## Material provided

━━━━━━━━━━━━━━━━

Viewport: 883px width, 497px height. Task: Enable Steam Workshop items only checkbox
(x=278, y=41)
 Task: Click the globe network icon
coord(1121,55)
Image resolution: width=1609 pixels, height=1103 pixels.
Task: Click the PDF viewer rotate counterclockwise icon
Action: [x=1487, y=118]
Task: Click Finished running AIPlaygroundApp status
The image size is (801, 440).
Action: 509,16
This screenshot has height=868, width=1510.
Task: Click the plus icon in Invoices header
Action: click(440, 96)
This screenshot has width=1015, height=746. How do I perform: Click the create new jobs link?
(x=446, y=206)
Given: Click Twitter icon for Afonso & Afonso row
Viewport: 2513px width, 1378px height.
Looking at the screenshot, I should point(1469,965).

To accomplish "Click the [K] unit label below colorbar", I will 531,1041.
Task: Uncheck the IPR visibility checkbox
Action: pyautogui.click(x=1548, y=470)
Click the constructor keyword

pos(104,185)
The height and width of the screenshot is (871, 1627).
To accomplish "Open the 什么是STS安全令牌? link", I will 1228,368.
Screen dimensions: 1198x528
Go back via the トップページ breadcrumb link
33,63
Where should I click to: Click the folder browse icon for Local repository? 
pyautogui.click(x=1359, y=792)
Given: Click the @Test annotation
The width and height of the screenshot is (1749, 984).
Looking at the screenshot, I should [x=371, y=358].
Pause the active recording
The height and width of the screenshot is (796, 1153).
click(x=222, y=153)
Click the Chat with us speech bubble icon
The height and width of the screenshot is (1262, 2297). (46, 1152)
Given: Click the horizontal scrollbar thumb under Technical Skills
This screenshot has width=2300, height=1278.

━━━━━━━━━━━━━━━━

All of the records go in your answer, copied exactly.

Viewport: 883px width, 497px height. Task: Enable Steam Workshop items only checkbox
(x=278, y=41)
 Task: Click the globe network icon
coord(1121,55)
Image resolution: width=1609 pixels, height=1103 pixels.
Task: Click the PDF viewer rotate counterclockwise icon
Action: [x=1487, y=118]
Task: Click Finished running AIPlaygroundApp status
The image size is (801, 440).
Action: 509,16
This screenshot has height=868, width=1510.
Task: Click the plus icon in Invoices header
Action: click(440, 96)
This screenshot has width=1015, height=746. How do I perform: Click the create new jobs link?
(x=446, y=206)
Given: Click Twitter icon for Afonso & Afonso row
Viewport: 2513px width, 1378px height.
Looking at the screenshot, I should point(1469,965).

To accomplish "Click the [K] unit label below colorbar", I will 531,1041.
Task: Uncheck the IPR visibility checkbox
Action: pyautogui.click(x=1548, y=470)
Click the constructor keyword

pos(104,185)
The height and width of the screenshot is (871, 1627).
To accomplish "Open the 什么是STS安全令牌? link", I will 1228,368.
Screen dimensions: 1198x528
Go back via the トップページ breadcrumb link
33,63
Where should I click to: Click the folder browse icon for Local repository? 
pyautogui.click(x=1359, y=792)
Given: Click the @Test annotation
The width and height of the screenshot is (1749, 984).
Looking at the screenshot, I should [x=371, y=358].
Pause the active recording
The height and width of the screenshot is (796, 1153).
click(x=222, y=153)
Click the Chat with us speech bubble icon
The height and width of the screenshot is (1262, 2297). (46, 1152)
Given: Click the horizontal scrollbar thumb under Technical Skills
This screenshot has width=2300, height=1278.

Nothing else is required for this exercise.